Out-of-scope actions. Switching to a smaller Explicit scope flags existing rows that now target out-of-scope devices with an "out of scope" warning chip and a red border; Save attempts but the server returns HTTP 400 with the offending row highlighted.

Deleted network in an Explicit scope. The sidebar shows an amber dot next to the scene; opening it surfaces the stale id with a remove-X. The runtime soft-filters the missing id; if all ids were stale, broadcasts are recorded as degraded (error="scope_resolved_empty") rather than silently widening back to "every gateway".

Fan-out indicator. When a scene's broadcasts will hit 2+ gateways, a green "Fan-out: N gateways" pill appears under the header (hover for the names). LoRa airtime stays the same as a single-network broadcast — workers run in parallel.

For the wire-format details + degradation rules table see multi-network.md §"Scene broadcast scope".

Measured run-time alongside estimates

After a successful run, the cost badges extend with an "actual: NNN ms" fragment:

≈ 3 pkts · 84 B · 12 ms · actual: 47 ms

The "≈ X ms" is the estimated LoRa airtime (Semtech AN1200.13). The "actual: NNN ms" is the measured wall-clock duration of that action on the most recent run (USB latency, gateway LBT backoff, host-side overhead). A hover tooltip shows the breakdown:

Last run: 47 ms wall-clock (estimate 12 ms · +35 ms overhead).

The actual values stick until you load a different scene, create a new draft, or run the same scene again. Edits don't invalidate them — the estimate side updates live, but "actual" keeps the last run's data so you can compare before/after tweaks.


Common scene-editor pitfalls

"Run reports OK but nothing happens"

  • The action targeted a group with no capable devices. The editor's cap filter prevents this in new scenes, but old scenes may predate it — re-edit and the dropdown tells you which groups have the capability.
  • The target devices are offline. The runner doesn't know that — refresh the device table (Get Status) to see who's reachable.
  • The target devices are still in offset mode from a previous Offset Group(linear/etc.) and the current action is normal. Insert an Offset Group(mode=none, children=[…]) — see Clearing offset mode.

"Scene editor says I have unsaved changes but I just saved"

A successful save resets the unsaved-changes flag. If the prompt fires anyway, you've changed something since (added a character, dragged an action, …). The dirty check is byte-exact on the canonical scene shape; even whitespace in the label counts.

"The cost badge says ≈ 50 ms airtime but my scene takes 5 seconds"

The cost badge shows radio airtime.
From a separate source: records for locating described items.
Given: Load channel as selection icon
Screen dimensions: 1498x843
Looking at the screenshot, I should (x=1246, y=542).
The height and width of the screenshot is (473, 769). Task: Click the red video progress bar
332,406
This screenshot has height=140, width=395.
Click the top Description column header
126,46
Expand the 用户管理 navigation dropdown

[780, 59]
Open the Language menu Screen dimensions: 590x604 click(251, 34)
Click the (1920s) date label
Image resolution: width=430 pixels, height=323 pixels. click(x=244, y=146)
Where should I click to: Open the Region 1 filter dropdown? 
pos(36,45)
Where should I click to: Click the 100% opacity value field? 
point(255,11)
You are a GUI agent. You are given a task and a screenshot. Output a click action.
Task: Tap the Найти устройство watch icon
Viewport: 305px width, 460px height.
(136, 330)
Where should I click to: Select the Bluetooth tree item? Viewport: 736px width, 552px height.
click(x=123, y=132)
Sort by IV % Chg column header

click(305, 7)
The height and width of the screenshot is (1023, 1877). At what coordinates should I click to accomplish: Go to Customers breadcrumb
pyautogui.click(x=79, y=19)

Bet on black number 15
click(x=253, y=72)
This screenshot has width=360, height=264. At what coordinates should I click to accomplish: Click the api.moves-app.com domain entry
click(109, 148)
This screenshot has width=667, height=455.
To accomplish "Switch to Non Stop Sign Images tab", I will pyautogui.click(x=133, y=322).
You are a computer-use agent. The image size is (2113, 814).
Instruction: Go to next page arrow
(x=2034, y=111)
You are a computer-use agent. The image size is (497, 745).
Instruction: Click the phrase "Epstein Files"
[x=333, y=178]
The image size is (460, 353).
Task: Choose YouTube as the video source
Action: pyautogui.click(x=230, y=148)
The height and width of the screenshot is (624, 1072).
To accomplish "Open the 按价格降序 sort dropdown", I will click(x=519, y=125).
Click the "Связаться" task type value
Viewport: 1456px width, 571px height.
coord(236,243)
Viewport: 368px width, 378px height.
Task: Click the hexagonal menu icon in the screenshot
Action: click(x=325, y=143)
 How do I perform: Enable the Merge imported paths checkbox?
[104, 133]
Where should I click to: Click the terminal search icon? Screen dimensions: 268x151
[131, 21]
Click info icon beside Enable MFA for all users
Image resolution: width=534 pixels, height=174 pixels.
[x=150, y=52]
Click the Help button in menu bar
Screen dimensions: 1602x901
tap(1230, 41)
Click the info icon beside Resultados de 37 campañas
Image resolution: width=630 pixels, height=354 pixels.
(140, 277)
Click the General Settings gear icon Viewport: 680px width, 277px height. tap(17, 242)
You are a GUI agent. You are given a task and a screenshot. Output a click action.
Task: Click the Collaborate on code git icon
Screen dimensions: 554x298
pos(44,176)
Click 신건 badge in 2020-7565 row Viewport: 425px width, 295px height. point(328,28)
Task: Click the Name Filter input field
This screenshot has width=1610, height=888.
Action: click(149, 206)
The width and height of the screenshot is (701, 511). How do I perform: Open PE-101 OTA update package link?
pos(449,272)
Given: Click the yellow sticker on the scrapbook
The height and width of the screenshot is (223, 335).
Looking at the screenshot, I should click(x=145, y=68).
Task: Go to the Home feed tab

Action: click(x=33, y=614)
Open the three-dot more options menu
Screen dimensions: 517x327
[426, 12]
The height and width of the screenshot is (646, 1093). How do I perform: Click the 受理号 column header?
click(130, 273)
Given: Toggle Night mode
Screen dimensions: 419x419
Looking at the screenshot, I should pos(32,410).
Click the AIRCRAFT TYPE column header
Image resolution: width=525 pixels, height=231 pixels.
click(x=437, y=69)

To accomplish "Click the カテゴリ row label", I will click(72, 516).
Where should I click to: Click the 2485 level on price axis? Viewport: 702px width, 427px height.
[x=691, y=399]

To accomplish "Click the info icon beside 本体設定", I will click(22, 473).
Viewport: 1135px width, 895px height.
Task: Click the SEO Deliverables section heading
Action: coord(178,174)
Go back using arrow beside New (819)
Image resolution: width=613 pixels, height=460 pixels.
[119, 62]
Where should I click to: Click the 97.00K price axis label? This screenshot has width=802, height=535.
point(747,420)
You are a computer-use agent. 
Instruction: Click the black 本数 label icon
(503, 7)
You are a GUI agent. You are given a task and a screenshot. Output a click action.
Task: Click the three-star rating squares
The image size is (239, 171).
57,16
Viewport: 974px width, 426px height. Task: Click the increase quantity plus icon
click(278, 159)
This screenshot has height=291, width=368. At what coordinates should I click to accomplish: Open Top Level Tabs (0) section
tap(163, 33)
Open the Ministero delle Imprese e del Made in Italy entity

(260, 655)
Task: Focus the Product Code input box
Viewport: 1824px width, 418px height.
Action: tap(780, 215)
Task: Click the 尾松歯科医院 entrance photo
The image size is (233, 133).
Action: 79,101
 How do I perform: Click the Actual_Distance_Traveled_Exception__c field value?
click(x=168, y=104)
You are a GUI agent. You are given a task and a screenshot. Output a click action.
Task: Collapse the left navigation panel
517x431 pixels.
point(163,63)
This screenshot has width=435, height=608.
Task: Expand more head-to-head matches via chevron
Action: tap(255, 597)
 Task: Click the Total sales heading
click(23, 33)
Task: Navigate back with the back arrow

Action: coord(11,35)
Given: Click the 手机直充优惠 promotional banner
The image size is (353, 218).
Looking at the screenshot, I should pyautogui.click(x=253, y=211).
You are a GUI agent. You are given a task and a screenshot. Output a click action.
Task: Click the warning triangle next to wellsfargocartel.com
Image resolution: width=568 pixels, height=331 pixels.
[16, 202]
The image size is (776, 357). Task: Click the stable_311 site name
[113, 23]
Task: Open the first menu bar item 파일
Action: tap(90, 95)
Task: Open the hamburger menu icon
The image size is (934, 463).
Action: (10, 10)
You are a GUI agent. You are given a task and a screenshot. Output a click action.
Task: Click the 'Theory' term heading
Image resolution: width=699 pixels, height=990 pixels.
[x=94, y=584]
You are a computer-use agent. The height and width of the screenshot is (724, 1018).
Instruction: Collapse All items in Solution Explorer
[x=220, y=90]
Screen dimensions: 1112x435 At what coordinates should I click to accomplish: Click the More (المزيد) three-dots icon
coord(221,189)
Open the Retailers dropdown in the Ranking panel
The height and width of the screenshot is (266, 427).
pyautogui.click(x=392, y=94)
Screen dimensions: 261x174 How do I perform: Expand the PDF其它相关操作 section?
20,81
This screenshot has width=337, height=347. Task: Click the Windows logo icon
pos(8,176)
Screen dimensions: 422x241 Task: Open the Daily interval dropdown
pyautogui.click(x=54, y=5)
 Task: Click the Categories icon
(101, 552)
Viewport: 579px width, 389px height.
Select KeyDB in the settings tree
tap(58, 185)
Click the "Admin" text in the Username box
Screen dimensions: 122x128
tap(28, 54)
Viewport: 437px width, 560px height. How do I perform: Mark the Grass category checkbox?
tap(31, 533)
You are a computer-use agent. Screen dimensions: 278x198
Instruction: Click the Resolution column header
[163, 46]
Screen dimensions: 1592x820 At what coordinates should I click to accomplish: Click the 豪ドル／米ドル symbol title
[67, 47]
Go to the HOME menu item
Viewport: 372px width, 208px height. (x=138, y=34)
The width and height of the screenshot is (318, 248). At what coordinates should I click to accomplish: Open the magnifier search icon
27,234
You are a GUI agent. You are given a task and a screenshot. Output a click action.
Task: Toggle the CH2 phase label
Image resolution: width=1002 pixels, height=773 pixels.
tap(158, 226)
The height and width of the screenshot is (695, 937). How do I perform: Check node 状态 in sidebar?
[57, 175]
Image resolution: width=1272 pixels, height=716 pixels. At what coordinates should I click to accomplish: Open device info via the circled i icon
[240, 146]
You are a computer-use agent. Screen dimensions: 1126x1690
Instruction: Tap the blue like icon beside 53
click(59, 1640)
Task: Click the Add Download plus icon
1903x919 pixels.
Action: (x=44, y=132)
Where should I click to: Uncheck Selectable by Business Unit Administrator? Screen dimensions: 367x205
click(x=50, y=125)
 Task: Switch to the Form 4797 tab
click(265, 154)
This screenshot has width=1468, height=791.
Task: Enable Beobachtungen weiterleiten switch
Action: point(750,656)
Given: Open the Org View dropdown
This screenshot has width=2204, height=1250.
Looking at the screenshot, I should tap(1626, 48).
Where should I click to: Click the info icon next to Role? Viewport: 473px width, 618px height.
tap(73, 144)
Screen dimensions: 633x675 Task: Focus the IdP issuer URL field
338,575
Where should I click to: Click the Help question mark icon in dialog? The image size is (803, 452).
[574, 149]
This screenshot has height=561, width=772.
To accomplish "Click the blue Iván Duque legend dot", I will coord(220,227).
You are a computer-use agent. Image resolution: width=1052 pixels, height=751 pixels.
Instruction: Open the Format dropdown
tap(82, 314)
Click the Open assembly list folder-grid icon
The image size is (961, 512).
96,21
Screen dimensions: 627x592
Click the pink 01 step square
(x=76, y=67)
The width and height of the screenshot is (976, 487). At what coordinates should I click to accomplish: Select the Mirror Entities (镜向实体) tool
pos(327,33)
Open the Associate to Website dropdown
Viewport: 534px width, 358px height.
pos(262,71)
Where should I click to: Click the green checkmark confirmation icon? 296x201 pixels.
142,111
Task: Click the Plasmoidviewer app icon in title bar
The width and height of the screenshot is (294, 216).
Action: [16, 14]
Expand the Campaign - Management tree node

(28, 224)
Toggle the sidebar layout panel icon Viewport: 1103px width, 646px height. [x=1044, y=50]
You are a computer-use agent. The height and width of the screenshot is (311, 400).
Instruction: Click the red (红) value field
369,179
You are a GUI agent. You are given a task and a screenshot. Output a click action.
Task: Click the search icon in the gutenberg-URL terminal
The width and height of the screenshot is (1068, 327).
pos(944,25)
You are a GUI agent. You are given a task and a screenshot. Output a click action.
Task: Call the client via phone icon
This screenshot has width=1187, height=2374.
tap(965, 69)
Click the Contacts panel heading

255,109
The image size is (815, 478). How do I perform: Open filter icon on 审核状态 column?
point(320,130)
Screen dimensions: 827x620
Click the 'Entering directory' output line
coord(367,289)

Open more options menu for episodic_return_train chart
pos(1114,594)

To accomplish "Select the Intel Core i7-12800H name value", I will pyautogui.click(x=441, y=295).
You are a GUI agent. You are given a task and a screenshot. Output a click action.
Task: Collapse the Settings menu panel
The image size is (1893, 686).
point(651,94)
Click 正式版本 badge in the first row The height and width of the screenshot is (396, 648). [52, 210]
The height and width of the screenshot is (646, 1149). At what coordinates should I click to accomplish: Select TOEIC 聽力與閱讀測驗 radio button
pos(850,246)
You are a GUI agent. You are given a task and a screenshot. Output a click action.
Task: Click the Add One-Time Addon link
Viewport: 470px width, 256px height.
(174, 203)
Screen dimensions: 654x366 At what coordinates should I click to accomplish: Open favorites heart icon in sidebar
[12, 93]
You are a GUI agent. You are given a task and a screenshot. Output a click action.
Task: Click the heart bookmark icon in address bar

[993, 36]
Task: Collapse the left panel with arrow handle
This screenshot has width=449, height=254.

Delays (Delay action) and host-side inter-action gaps aren't included. Delays + airtime is roughly your end-to-end run time.


Limits

  • Actions per scene: 20 (configurable in scenes_service.py).
  • Children per offset_group: 16.
  • Brightness: 0–255.
  • Effect parameters: 0–255 each.
  • Group ids: 1–254 (0 is Unconfigured, 255 is broadcast).
  • Preset ids: 0–255.

For gateway / OTA / network-level limits see Firmware updates and Multi-Network.